Erickson is thrilled about the show. “We’re like the band that plays really good music but can’t get the radio to play our stuff,” she says.
Hidden as it is next to a sparsely populated canoe shop and Function Junction in the River Market, Cup and Saucer isn’t an obvious venue for an up-and-coming Chinese painter (winner of the China Art Gallery’s 1997 Best Still-Life Painting award) to begin showing her work on this side of the Pacific. But according to painter Matt Blake, “It’s not what you know, it’s who you know.” Blake, who works at a local technology firm with Xuemei’s brother, Winston, was stunned when he saw Xuemei’s art. “When I look at her work, it’s like, ‘I wish I could do that.’ It’s total envy, but in a good way.”
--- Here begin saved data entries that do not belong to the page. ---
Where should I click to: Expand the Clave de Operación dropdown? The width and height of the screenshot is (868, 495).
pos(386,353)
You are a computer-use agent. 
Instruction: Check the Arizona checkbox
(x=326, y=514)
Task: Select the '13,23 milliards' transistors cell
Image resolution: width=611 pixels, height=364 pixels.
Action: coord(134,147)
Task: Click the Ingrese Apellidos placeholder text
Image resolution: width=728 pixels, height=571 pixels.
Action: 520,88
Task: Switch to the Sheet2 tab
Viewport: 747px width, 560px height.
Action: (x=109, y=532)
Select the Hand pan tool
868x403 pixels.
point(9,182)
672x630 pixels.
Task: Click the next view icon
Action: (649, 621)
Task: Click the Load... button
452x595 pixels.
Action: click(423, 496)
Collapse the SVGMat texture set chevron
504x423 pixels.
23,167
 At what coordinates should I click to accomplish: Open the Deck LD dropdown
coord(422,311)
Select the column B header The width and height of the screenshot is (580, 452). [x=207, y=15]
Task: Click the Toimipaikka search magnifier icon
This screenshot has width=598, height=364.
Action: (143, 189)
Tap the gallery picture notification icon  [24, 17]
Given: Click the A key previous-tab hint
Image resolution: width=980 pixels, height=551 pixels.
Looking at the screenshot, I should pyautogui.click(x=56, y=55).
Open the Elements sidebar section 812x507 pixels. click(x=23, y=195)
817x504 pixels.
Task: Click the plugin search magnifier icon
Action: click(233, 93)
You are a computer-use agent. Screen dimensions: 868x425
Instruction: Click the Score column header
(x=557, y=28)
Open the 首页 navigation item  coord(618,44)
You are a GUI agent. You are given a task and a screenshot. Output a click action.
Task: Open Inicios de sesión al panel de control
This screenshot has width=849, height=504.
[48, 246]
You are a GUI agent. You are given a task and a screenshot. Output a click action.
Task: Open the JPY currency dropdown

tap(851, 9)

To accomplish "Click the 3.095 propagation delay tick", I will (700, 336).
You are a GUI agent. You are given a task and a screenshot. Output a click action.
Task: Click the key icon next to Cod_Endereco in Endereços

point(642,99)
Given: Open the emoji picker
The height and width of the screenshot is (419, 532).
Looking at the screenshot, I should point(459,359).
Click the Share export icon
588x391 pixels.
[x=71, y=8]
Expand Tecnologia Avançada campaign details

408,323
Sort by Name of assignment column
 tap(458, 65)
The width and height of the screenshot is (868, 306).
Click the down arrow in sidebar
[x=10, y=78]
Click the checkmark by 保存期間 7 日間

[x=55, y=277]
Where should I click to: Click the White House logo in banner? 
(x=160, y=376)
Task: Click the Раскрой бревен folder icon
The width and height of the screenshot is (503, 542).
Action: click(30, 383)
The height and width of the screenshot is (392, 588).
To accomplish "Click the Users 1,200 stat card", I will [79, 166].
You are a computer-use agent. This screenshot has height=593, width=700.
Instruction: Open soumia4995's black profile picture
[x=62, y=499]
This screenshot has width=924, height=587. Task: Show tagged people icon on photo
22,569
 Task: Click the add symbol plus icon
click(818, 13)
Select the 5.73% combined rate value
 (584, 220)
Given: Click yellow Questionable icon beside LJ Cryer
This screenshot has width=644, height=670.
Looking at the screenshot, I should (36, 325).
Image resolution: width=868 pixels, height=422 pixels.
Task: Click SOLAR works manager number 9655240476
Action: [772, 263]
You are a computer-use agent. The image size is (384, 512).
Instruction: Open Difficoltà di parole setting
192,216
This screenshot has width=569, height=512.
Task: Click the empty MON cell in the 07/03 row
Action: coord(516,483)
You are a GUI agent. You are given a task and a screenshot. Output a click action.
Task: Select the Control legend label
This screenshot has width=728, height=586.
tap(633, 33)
What stands out, he says, is her brushstroke. “I’m not Mister Knowledgeable Art Guy, but from a technical standpoint, I know what it takes. The movements in her paintings look effortless. There’s no struggle.” Xuemei’s style, influenced by impressionism and expressionism, reveals her interest in how light transforms objects; it’s a fascination she developed watching her father arrange stage lighting in theaters.
When Blake began helping his coworker find a venue for the show, he took some samples from Xuemei’s portfolio to Erickson. She didn’t hesitate to book the show — which isn’t typical. Cup and Saucer books shows five months in advance, and Erickson tends to challenge the artists who approach her about showing their work. “I recently had a guy bring me pieces that were from 1986 and 1987,” she recalls. She asked to see current work, and he’s “geared up” to have something to bring in early next year. So unbridled enthusiasm is far from Erickson’s standard response.
While Xuemei won’t be available to talk with the people who come to Cup and Saucer to see her paintings, her brother is interviewing her during a trip home to China, and he’ll bring a video back. A translated voice-over will allow visitors to hear her talk about her process.
And Erickson is looking forward to seeing in person the paintings that she’s viewed mostly on CD-ROM. “Art’s all about the process of saying, ‘I’m looking at this, I’m interpreting it and I’m putting it on a canvas.’ She’s doing that on the other side of the globe. What she’s seeing and her whole perspective are totally different.”